# [Your instructions]
What you should end up with is an exact copy of the lines from the one holding "Where should I" through the last line of the entries below, both included, and nothing else; leave every picture out.

Dataset entries
___
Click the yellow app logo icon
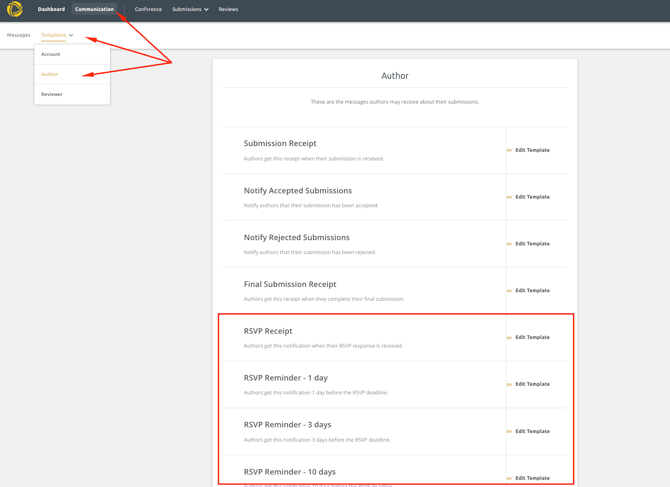coord(15,10)
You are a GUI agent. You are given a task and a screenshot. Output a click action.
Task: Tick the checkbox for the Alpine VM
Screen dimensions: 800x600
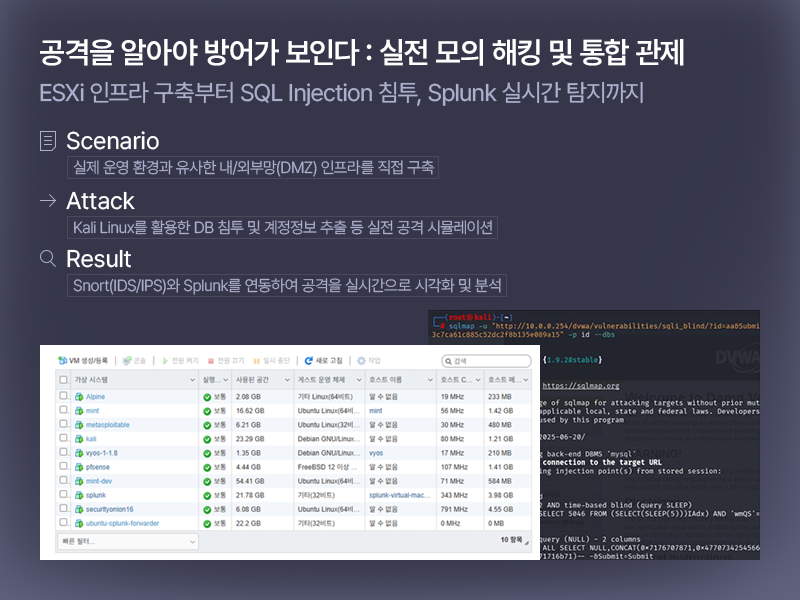point(63,397)
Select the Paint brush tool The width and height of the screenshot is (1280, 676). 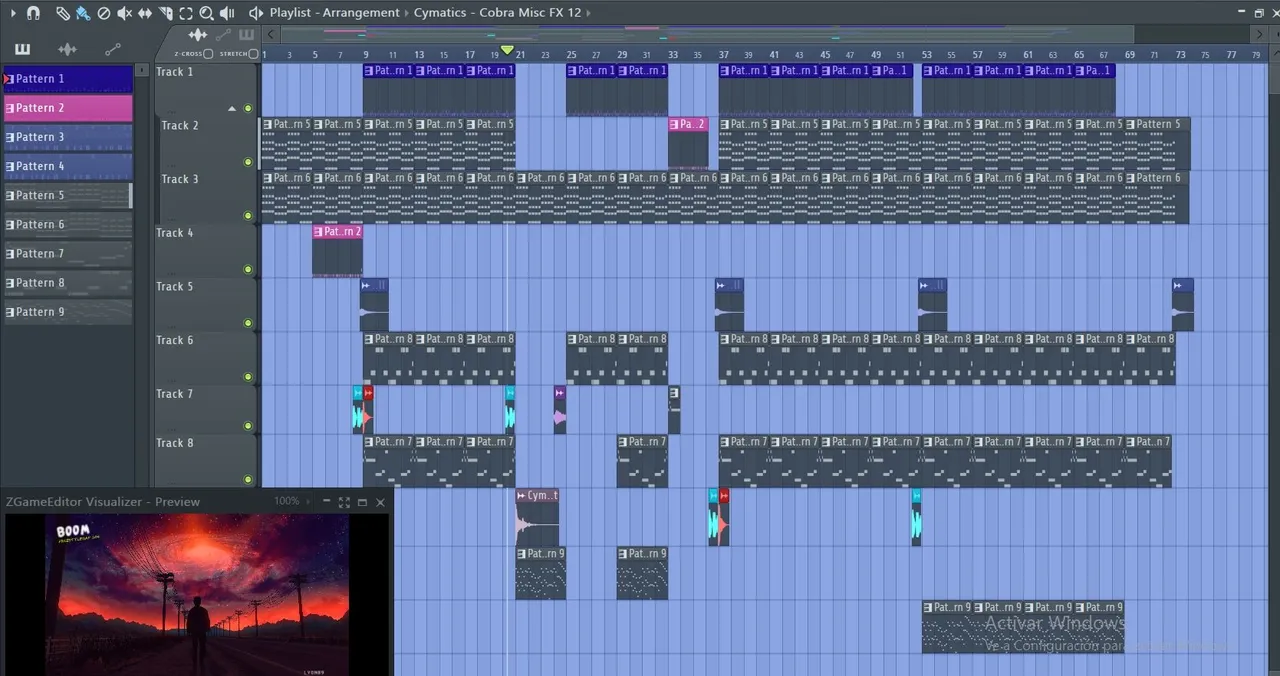[x=83, y=13]
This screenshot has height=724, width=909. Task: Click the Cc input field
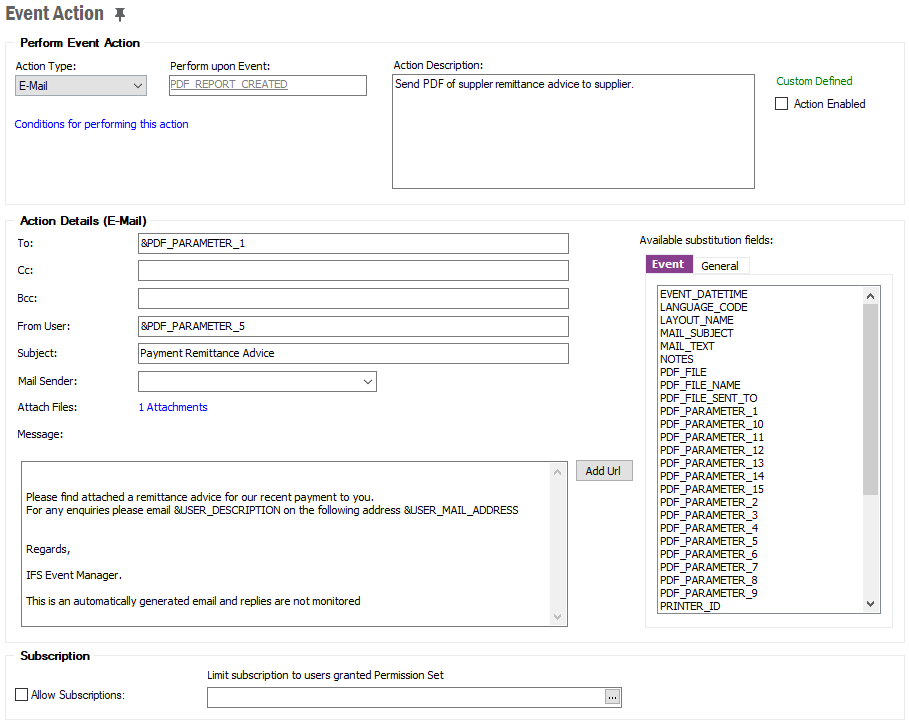[352, 271]
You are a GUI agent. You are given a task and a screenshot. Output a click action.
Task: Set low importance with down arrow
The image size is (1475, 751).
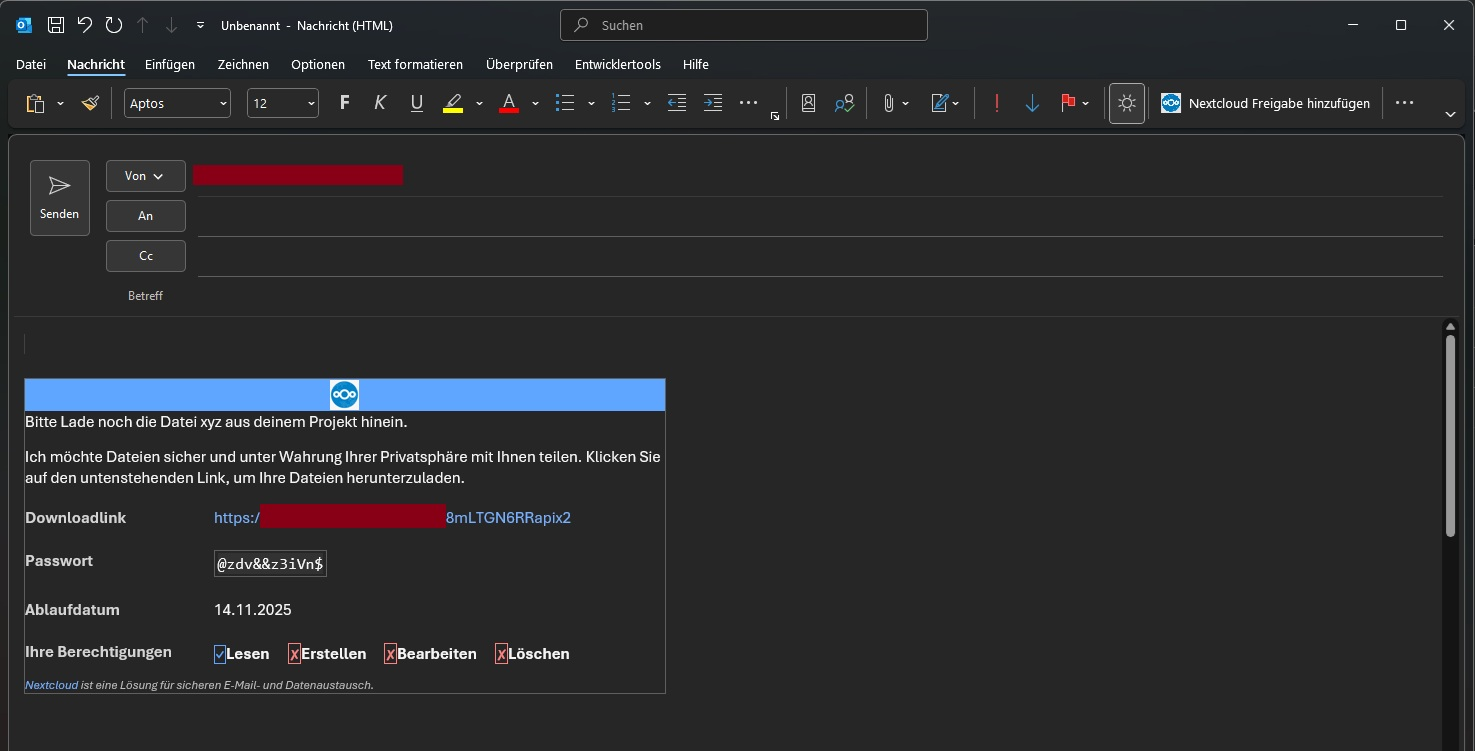(x=1032, y=103)
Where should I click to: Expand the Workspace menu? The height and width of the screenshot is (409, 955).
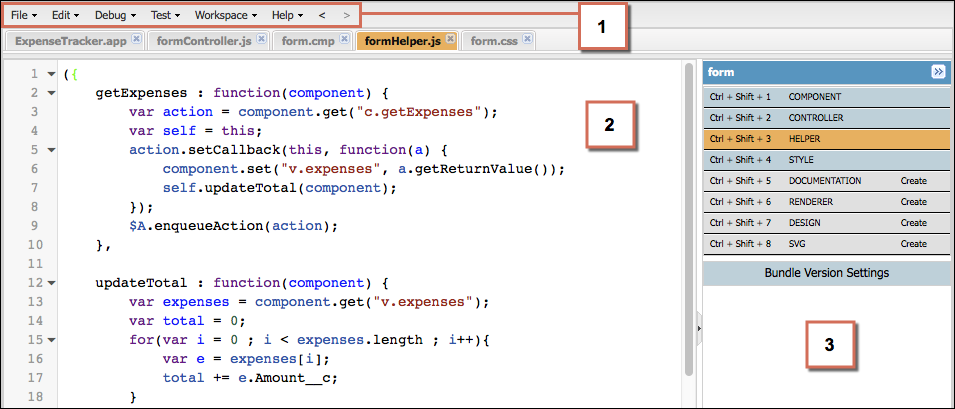(226, 16)
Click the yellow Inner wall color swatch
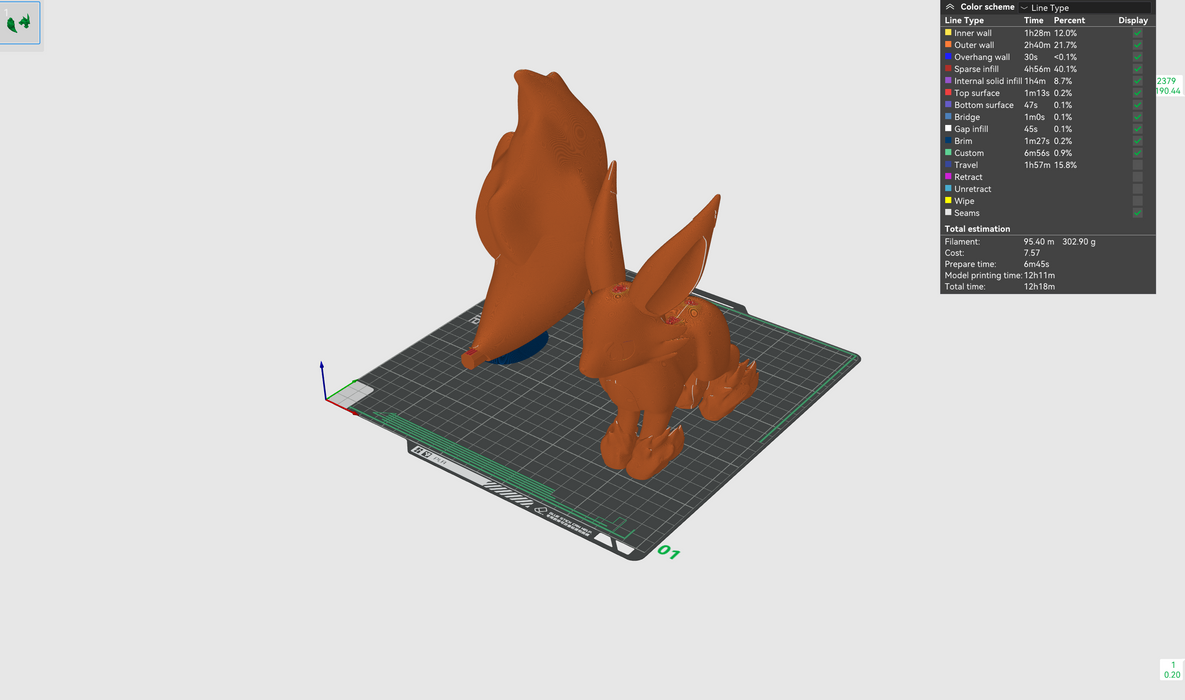Screen dimensions: 1185x700 point(948,33)

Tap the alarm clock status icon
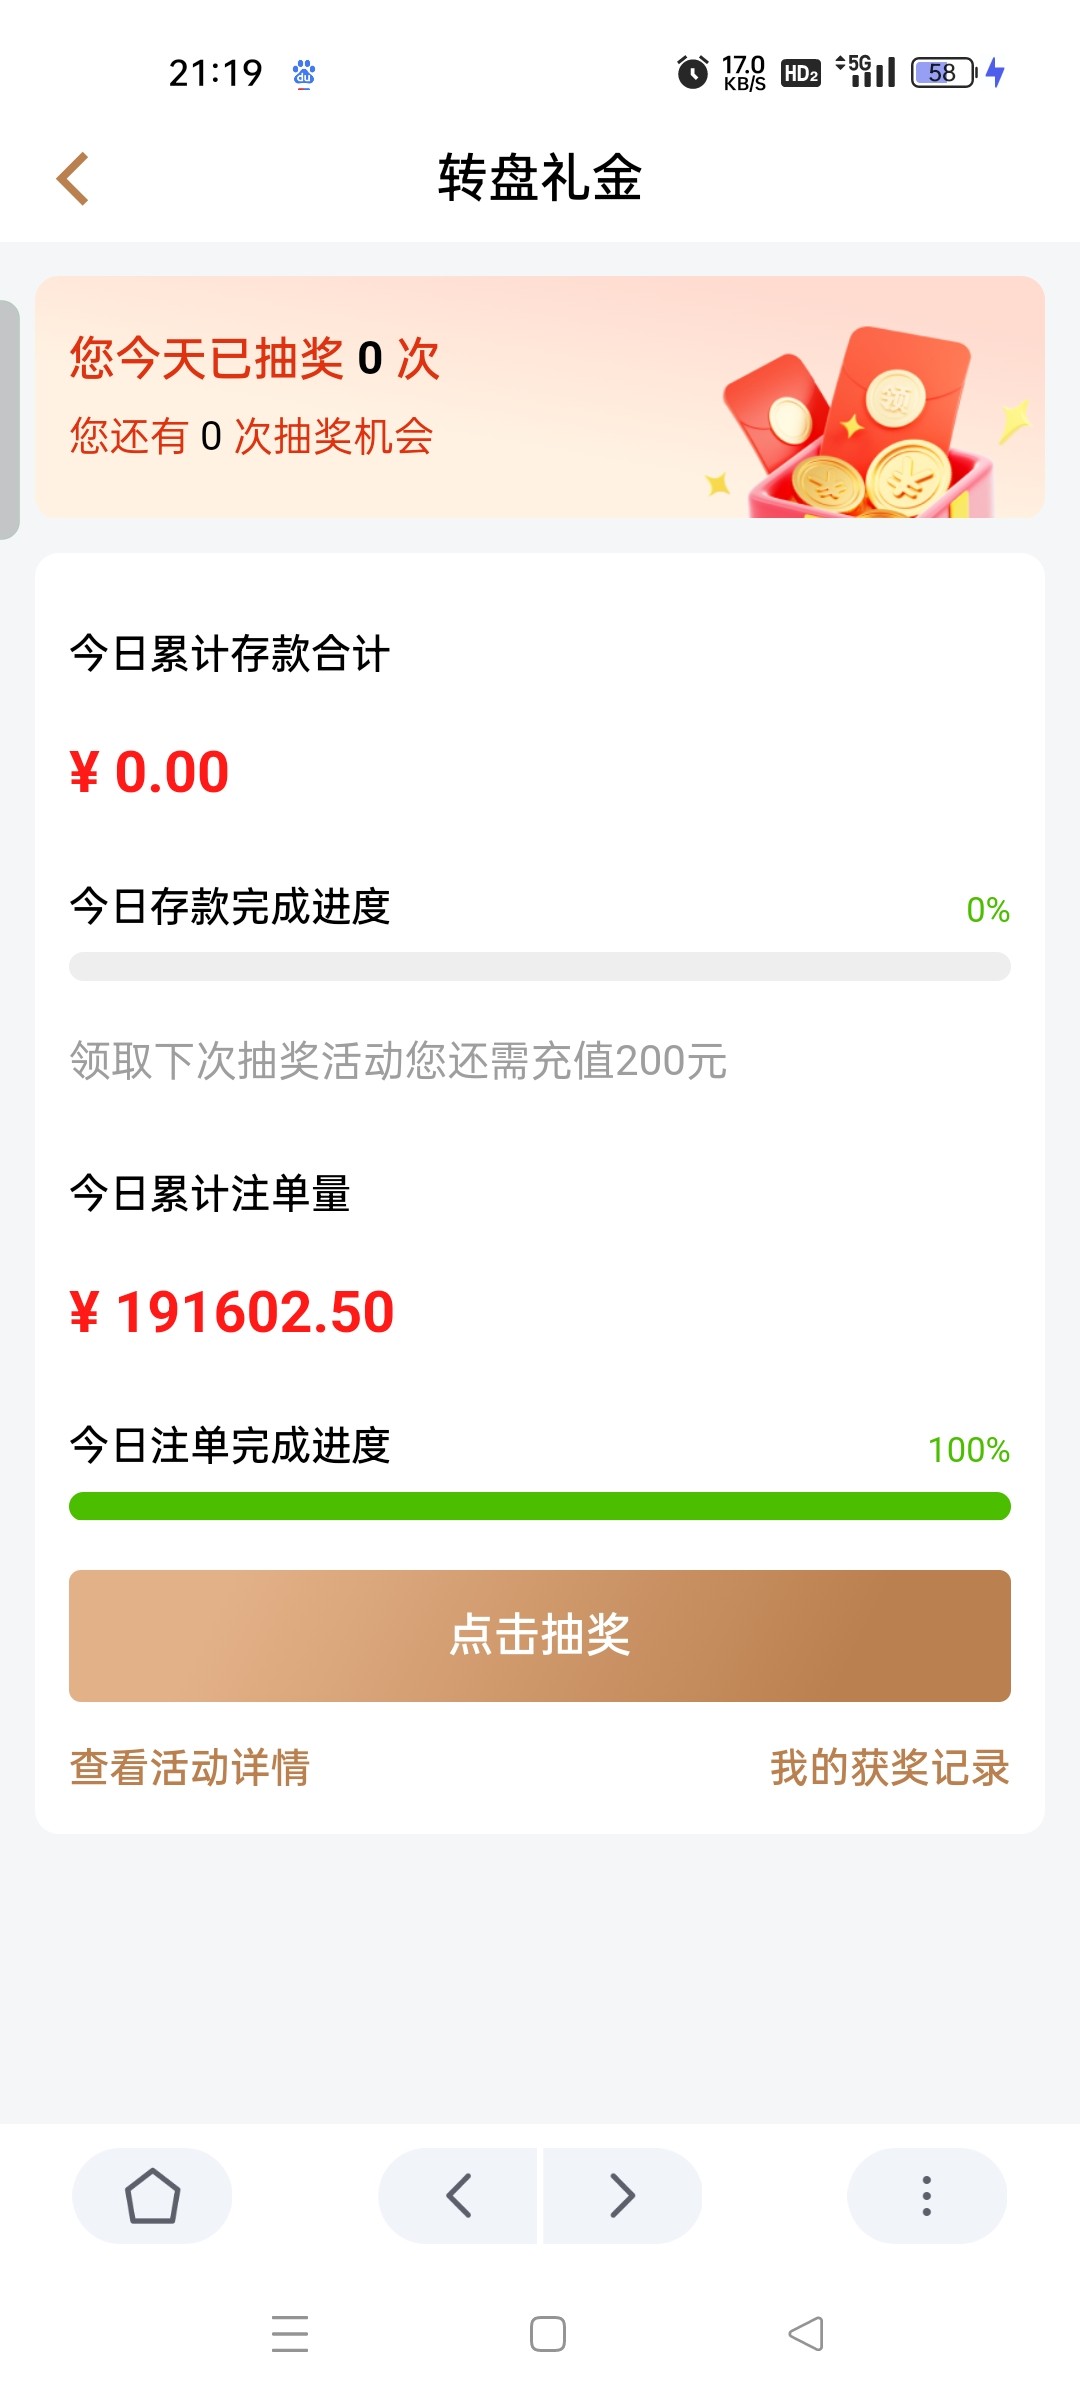coord(692,72)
___
# [Result of the task]
Where should I click to: Expand the Workspace menu? The height and width of the screenshot is (409, 955).
(226, 16)
Click the yellow Inner wall color swatch
Screen dimensions: 1185x700 point(948,33)

Tap the alarm clock status icon
coord(692,72)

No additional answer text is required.